Après plusieurs années d'approfondissement des relations avec l'Iran et la Russie, Damas se tourne à nouveau vers ses voisins arabes. En particulier, la Syrie a déjà jeté les bases d'une reprise des relations avec l'Arabie saoudite lors d'une rencontre à Riyad entre son ministre des Affaires étrangères, Faisal Mekdad, et le chef de la diplomatie saoudienne, le prince Faisal bin Farhan. Pour la première fois depuis le début de la guerre civile syrienne, le royaume du Golfe a accueilli un ministre syrien des affaires étrangères.
#SaudiArabia's Foreign Minister Prince @FaisalbinFarhan and his Syrian counterpart Dr. Faisal Mekdad hold a session of official talks in #Jeddah pic.twitter.com/yqdNDPluZ4
— Saudi Gazette (@Saudi_Gazette) April 12, 2023
Au cours de la réunion, Mekdad et Bin Farhan ont convenu d'entamer les procédures nécessaires à la reprise des services consulaires et des vols entre les deux pays, ainsi que de coopérer dans la lutte contre le trafic de stupéfiants et le terrorisme. Ils se sont également engagés à rechercher une solution politique à la crise syrienne, selon un communiqué conjoint publié à l'issue de la réunion.
Cette rencontre, au cours de laquelle les deux diplomates ont évoqué "l'unité, la sécurité, la stabilité et l'intégrité territoriale" de la Syrie, intervient à quelques jours d'une réunion des ministres arabes des affaires étrangères à Riyad, au cours de laquelle le retour de Damas au sein de la Ligue arabe sera discuté, selon des sources citées par le Financial Times.

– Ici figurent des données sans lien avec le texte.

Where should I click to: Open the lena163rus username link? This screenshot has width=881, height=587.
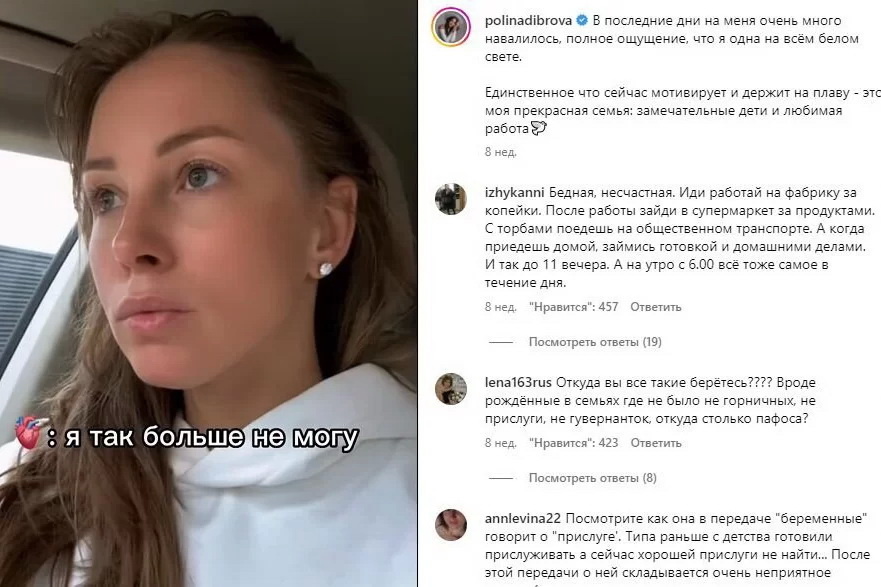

#Jeddah | Foreign Minister HH Prince @FaisalbinFarhan receives Syria’s Foreign Minister, H.E. Dr. Faisal Mekdad. ???? pic.twitter.com/MIR8dmKmld
— Foreign Ministry ?? (@KSAmofaEN) April 12, 2023
En février dernier, Bin Farhan s'était exprimé de manière positive sur le retour de la Syrie au sein de l'alliance. Selon le ministre saoudien des Affaires étrangères, il existe un "consensus croissant" dans le monde arabe sur le fait que l'isolement d'Al-Assad ne fonctionne pas.
Des voix nord-africaines se sont également fait entendre en faveur d'un rapprochement avec la Syrie. La Tunisie, par exemple, a annoncé que la Syrie rouvrirait son ambassade dans le pays du Maghreb, après que le président tunisien Kais Saied a ordonné au ministère des affaires étrangères de nommer un nouvel ambassadeur à Damas.
Toutefois, le retour de la Syrie au sein de l'organisation reste incertain. Selon le Wall Street Journal, au moins cinq membres, dont le Qatar et le Koweït, refusent de réadmettre Damas. Même l'Égypte, grand allié de l'Arabie saoudite et l'un des pays qui a gardé le contact avec Al-Assad, s'y opposerait, selon le journal américain.